- Objective A -
Translate this sentence from the hierarchical clustering page into Spanish: "This is another unsupervised learning technique that helps us cluster observations into segments."

---

Hierarchical Clustering

Tatev AslanyanFebruary 6, 2025About 7 min

Hierarchical Clustering 관련

Learn Clustering in Python – A Machine Learning Engineering Handbook

Want to learn how to discover and analyze the hidden patterns within your data? Clustering, an essential technique in Unsupervised Machine Learning, holds the key to discovering valuable insights that can revolutionize your understanding of complex d...

Learn Clustering in Python – A Machine Learning Engineering Handbook

Another popular clustering technique is Hierarchical Clustering. This is another unsupervised learning technique that helps us cluster observations into segments. But unlike of K-means, Hierarchical Clustering starts by treating each observation as a separate cluster.

Agglomerative vs. Divisive Clustering

There are two main types of hierarchical clustering: agglomerative and divisive.

---

- Objective B -
Show each line of the entries below that contains the string "dropdown", matching case exactly.

- Document and screenshot pointing entries -
---

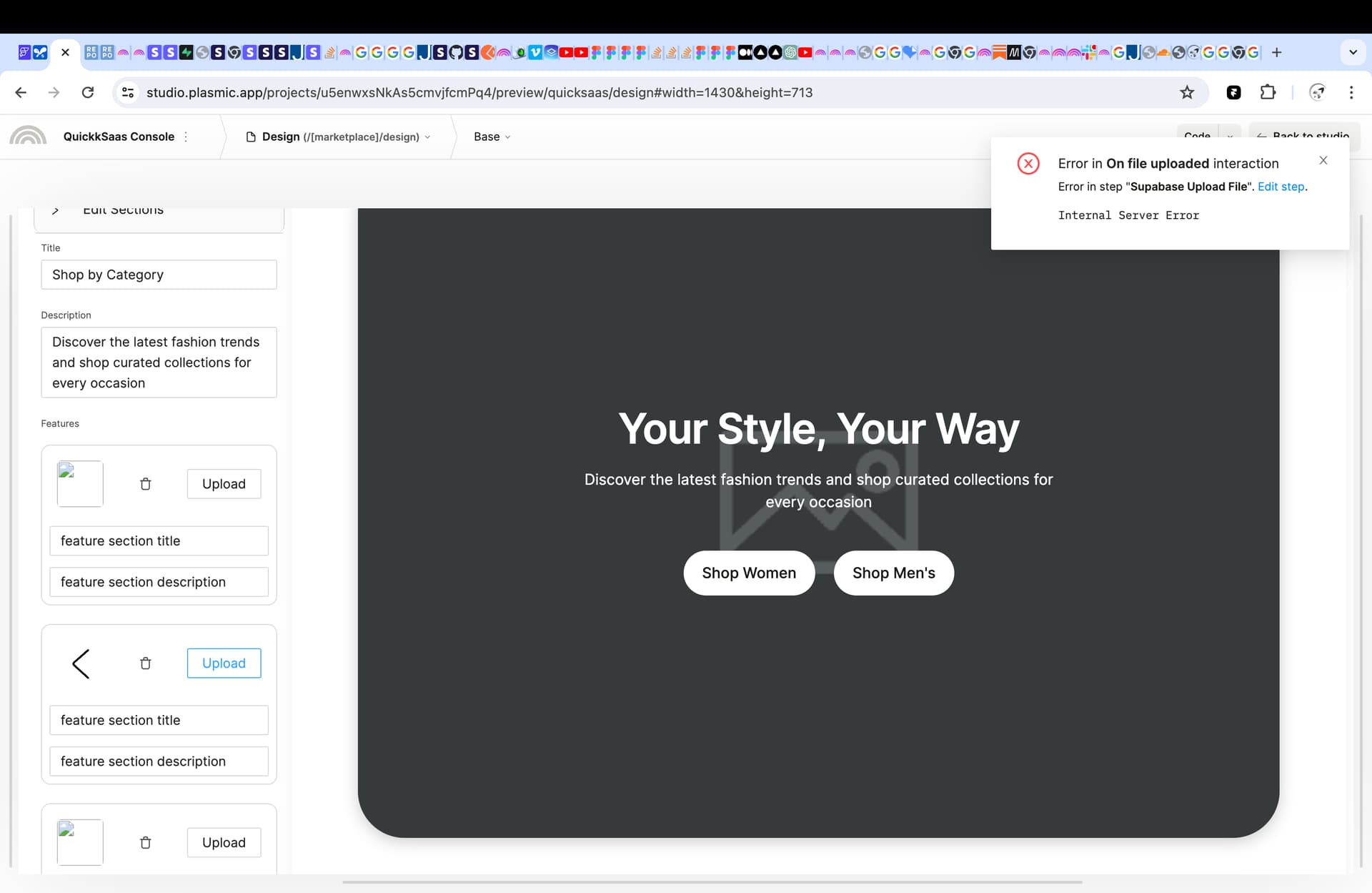Dismiss the error notification with X
The image size is (1372, 893).
pyautogui.click(x=1323, y=160)
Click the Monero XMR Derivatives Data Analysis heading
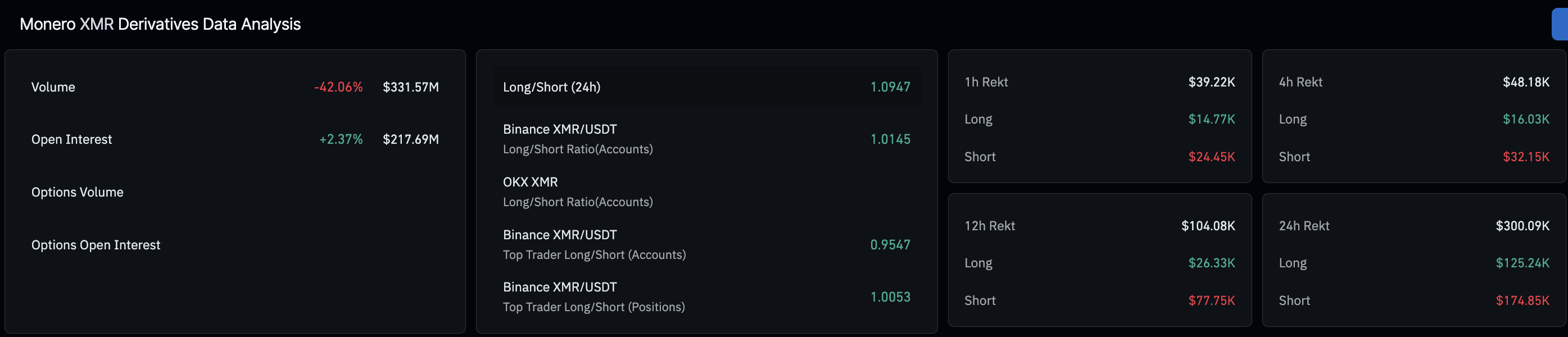1568x337 pixels. point(160,24)
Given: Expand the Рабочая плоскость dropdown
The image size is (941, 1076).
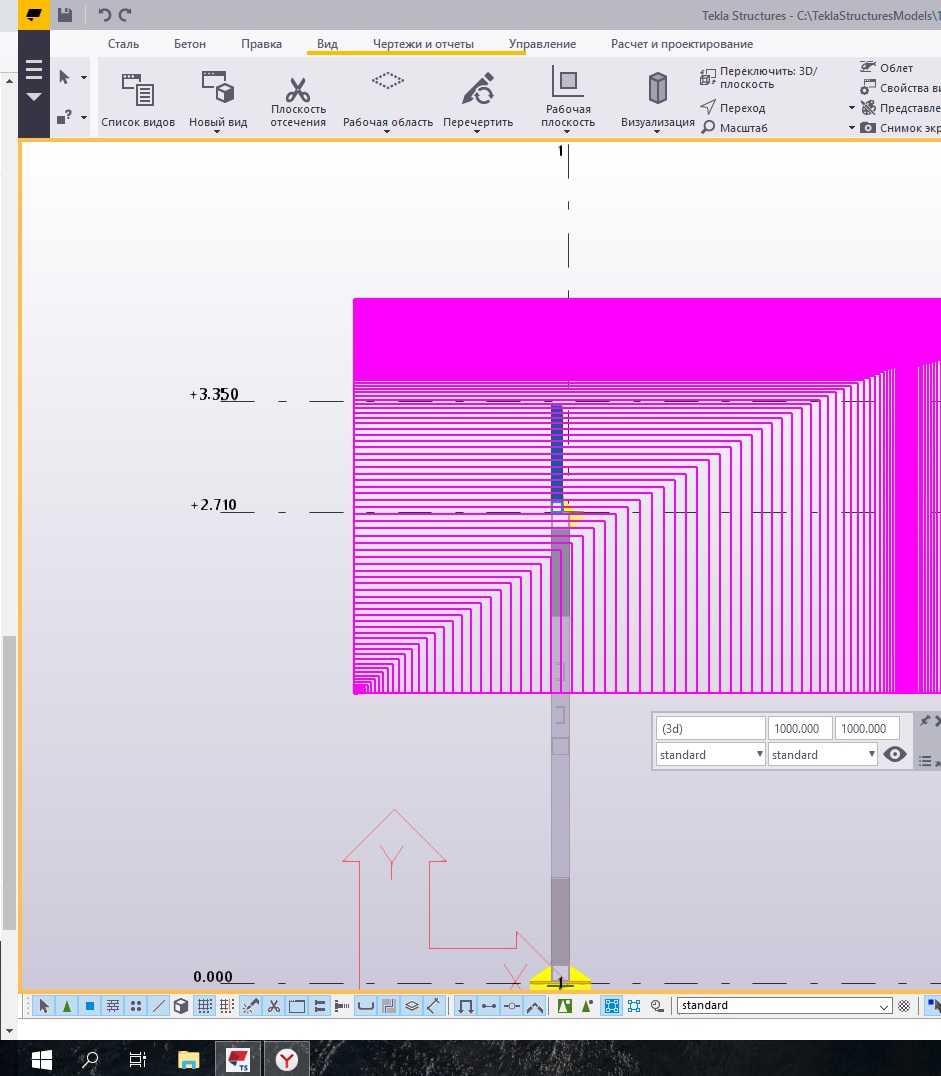Looking at the screenshot, I should [x=568, y=133].
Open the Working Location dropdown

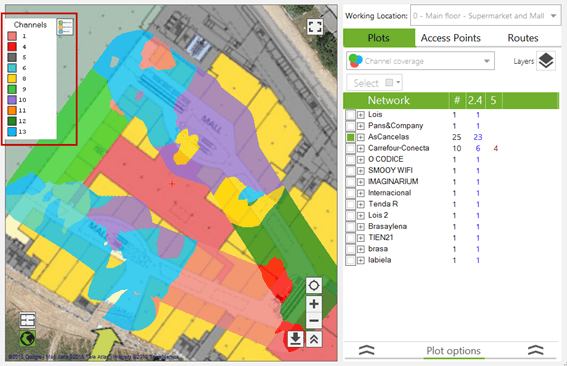[x=485, y=16]
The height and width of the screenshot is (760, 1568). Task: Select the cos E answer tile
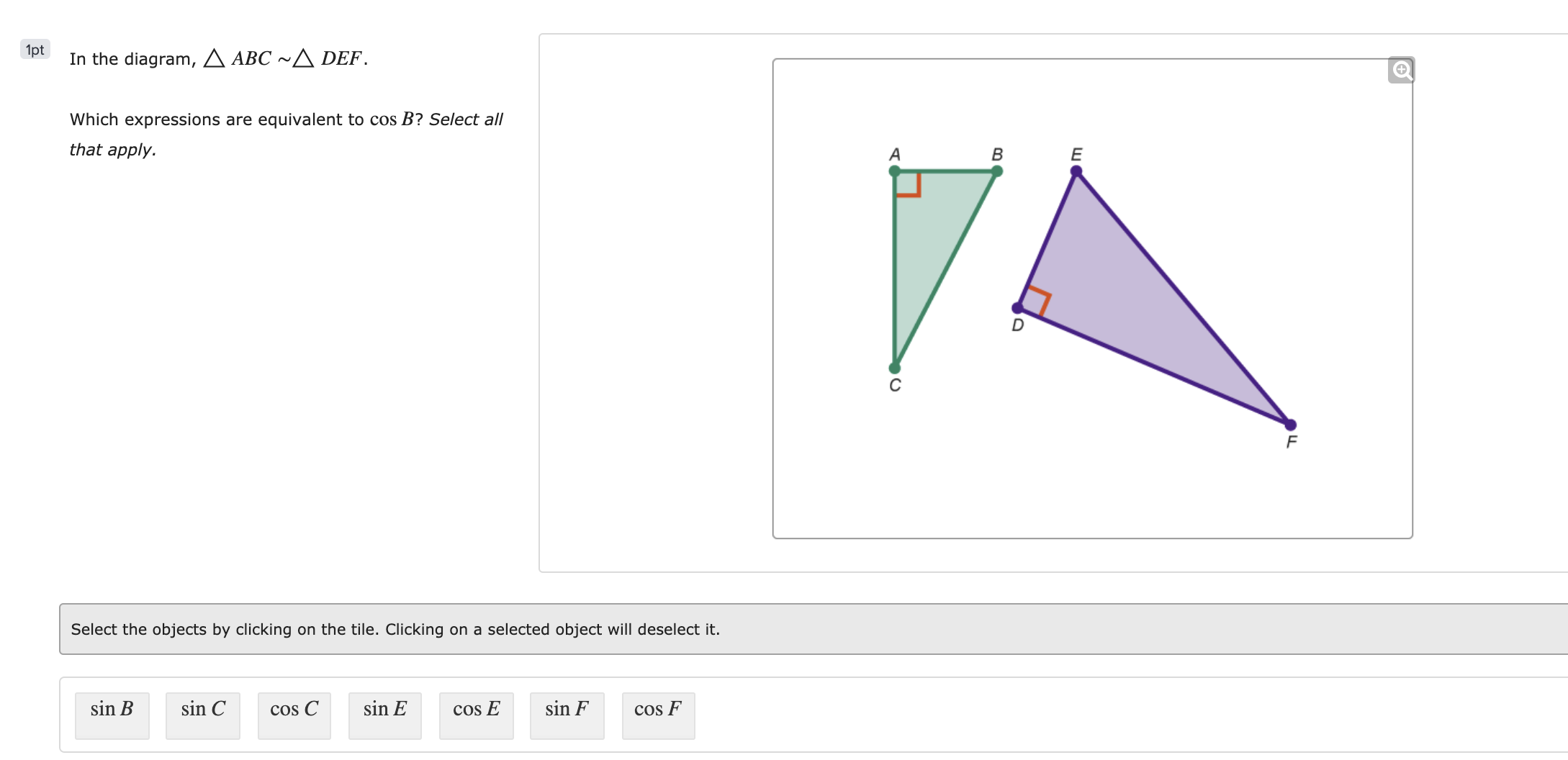476,714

---

- Answer A -
Esta es otra técnica de aprendizaje no supervisado que nos ayuda a agrupar observaciones en segmentos.

- Answer B -
Given: Expand the Рабочая плоскость dropdown
Open the Working Location dropdown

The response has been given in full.